### EXERCISE OBJECTIVE
In the part of the rows that runs from the start of the rows through the line containing "center [99, 245].", rename "home-icon" to "home-button" and write out that part again with everything else unchanged.

Extracted rows:
★ ★ ★ ★
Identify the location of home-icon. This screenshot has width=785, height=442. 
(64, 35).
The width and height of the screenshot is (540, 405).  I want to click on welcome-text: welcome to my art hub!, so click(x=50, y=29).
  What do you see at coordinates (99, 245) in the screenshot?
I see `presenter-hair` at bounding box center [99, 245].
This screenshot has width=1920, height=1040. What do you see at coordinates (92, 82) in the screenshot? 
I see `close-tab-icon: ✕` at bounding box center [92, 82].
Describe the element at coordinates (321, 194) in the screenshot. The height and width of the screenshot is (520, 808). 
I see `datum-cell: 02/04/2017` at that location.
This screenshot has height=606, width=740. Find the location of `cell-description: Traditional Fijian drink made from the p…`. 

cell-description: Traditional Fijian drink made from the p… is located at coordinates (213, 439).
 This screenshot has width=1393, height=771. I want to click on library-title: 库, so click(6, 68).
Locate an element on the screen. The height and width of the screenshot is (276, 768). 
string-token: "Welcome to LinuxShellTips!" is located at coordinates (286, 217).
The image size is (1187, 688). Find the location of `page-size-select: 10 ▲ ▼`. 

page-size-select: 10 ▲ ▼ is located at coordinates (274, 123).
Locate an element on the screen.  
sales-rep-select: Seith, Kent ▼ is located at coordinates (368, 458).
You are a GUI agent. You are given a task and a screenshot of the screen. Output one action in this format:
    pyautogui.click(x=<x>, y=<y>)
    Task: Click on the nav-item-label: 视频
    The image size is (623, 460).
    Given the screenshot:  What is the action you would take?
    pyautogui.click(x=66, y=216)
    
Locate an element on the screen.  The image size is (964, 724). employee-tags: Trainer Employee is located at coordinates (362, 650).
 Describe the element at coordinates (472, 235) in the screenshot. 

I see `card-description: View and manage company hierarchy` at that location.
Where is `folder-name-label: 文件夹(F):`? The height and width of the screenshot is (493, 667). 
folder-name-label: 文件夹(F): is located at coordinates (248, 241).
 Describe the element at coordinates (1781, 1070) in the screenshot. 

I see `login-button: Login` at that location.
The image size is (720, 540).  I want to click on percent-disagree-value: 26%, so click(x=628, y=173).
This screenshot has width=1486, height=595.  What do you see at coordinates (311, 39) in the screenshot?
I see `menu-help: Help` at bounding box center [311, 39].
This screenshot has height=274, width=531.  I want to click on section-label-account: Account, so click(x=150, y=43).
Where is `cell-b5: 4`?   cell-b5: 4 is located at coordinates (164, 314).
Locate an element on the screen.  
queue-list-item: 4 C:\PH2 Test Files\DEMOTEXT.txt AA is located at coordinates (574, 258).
★ ★ ★ ★
### REPLY TO THE EXERCISE
Identify the location of home-button. This screenshot has width=785, height=442. 
(64, 35).
The width and height of the screenshot is (540, 405).  I want to click on welcome-text: welcome to my art hub!, so click(x=50, y=29).
  What do you see at coordinates (99, 245) in the screenshot?
I see `presenter-hair` at bounding box center [99, 245].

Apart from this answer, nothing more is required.